** Opening DOCUMENT TEXT block **

Refreshing… March 1, 2012

I watched the two aged souls–a man and his lady– creeping down the hallway with matching canes, like pieces from a common puzzle. I really believed they were just going to make their way to the door and leave without speaking to me at all. I would not have been offended. Honestly, I feel great empathy for those who have reached the closing years of their lives, and then find themselves sitting in a room, listening to a message of energy, personal responsibility and good cheer–knowing that if such a call to arms had been given to them forty years earlier, it would have been such a great blessing, but now resembles a hollow echo, or maybe even a taunt.
They reached the door, and the male member of the pair opened it and proceeded to exit. He tugged on his wife’s arm, but she resisted and pulled away, walking with her cane towards me.  I was curious what was about to unfold. Sometimes I receive a rebuke from those of multiple years, for being too loud or hard to understand because of their hearing aids, or maybe I just said something they found untoward. So as she neared my table, she opened her mouth and began to speak.
“Dear sir, this evening was refreshing.”
I know it may sound silly to you, but the sting of tears came to my eyes. Maybe it was the tenderness of her tone. Perhaps it was the gravitas of years of human travel that backed up her assertion. I don’t know. She then looked over her shoulder for her husband, who had disappeared out the door, and continued. “Sometimes he tries to pull me his way, but after sixty years of marriage, I know when to go mine.”
She smiled and I laughed. I sat very still, realizing that she was not yet finished.
“Sometimes,” she went on, “I watch television. I keep changing the channels, hoping to find something to make me feel good. When I was much younger, I used to watch a particular soap opera. I stopped for a few years, and then when I went back to try again, it had changed so much that it wasn’t any fun to watch. What you said tonight, sir, was refreshing, and we need to be refreshed.”

** Closing DOCUMENT TEXT block **

PROBLEM SET:
1: In the story of the elderly couple leaving the evening event, what three qualities does the narrator say his message was about?
2: Write the next part of the story about the elderly woman who stops at the narrator's table, beginning right after her last remark.

** Opening INFORMATION PROVIDED block **

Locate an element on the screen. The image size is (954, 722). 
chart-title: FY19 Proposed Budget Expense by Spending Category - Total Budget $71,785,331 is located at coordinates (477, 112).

** Closing INFORMATION PROVIDED block **
** Opening INFORMATION PROVIDED block **

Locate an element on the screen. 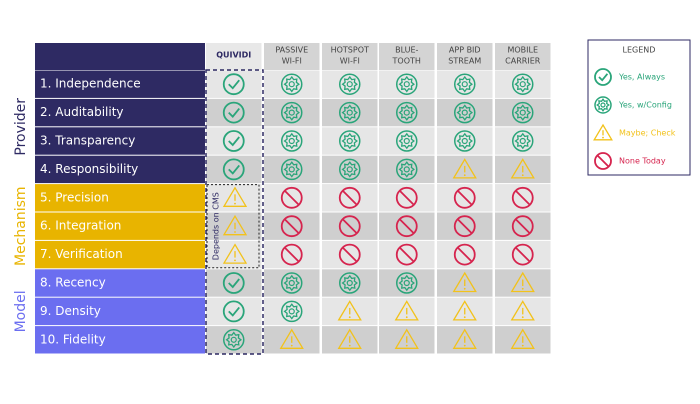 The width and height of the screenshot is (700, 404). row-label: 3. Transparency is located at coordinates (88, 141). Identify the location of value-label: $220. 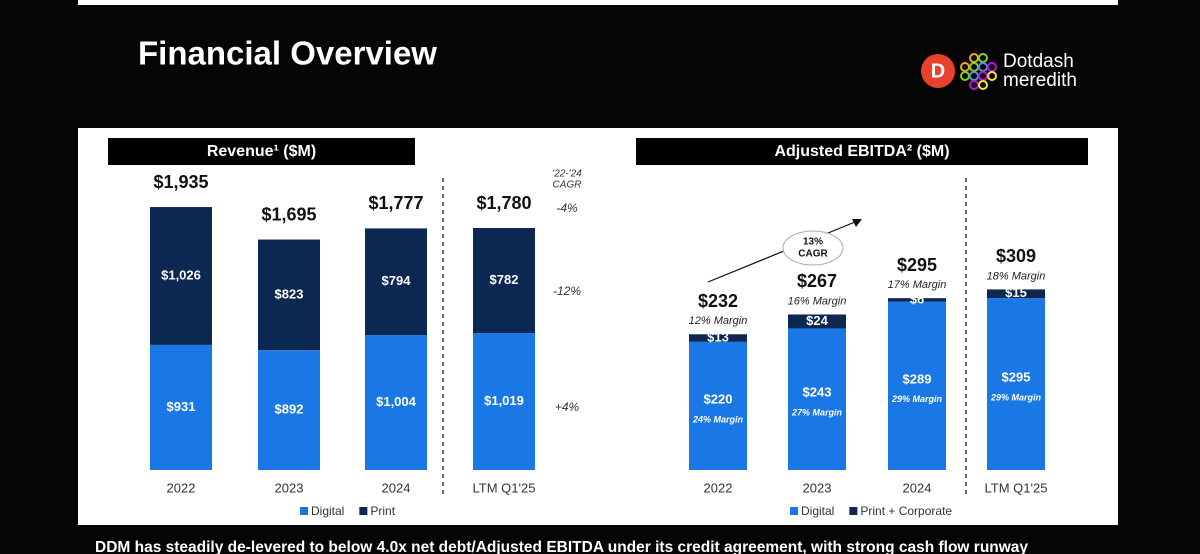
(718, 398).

** Closing INFORMATION PROVIDED block **

ANSWERS FOR THE EXERCISE:
1: Energy, personal responsibility, and good cheer.

2:
I thanked her. She turned on her heel and made her way out the door to her waiting companion. It was a small thing. Yet my life has improved, my dear friends, as I have rejected the notion that big things are coming my way, and instead have taken the tiny increments of life and blown them up in my mind to greater significance. I thought about her word.
“Refreshing.” It’s the word Peter chose when talking to a stubborn gathering of Jewish men after the death of Christ. He told them that if they would repent, their sins would be blotted out–and then they would enter the “times of refreshing.” What a marvelous thought. So if I repent, all of my foolishness, indiscretions and calamity will be eliminated and replaced with a sense of being washed fresh and clean, like your ears smarting a bit after a good scrubbing and wringing.
I don’t know how we can expect to go forward if we keep insisting on justifying all the memories of the past in our present. I don’t know who I was yesterday, but honestly, I bring none of it into this twenty-four-hour period. It is beyond my control. If there was error, I repent so it will be blotted out and I can be refreshed.
An old woman with a cane spoke clearly to me of being “refreshed.” So what is refreshed? I guess it’s allowing yourself the dignity of knowing that what you’ve done has been flawed–so that you will be granted the consecrated possibility … of starting anew.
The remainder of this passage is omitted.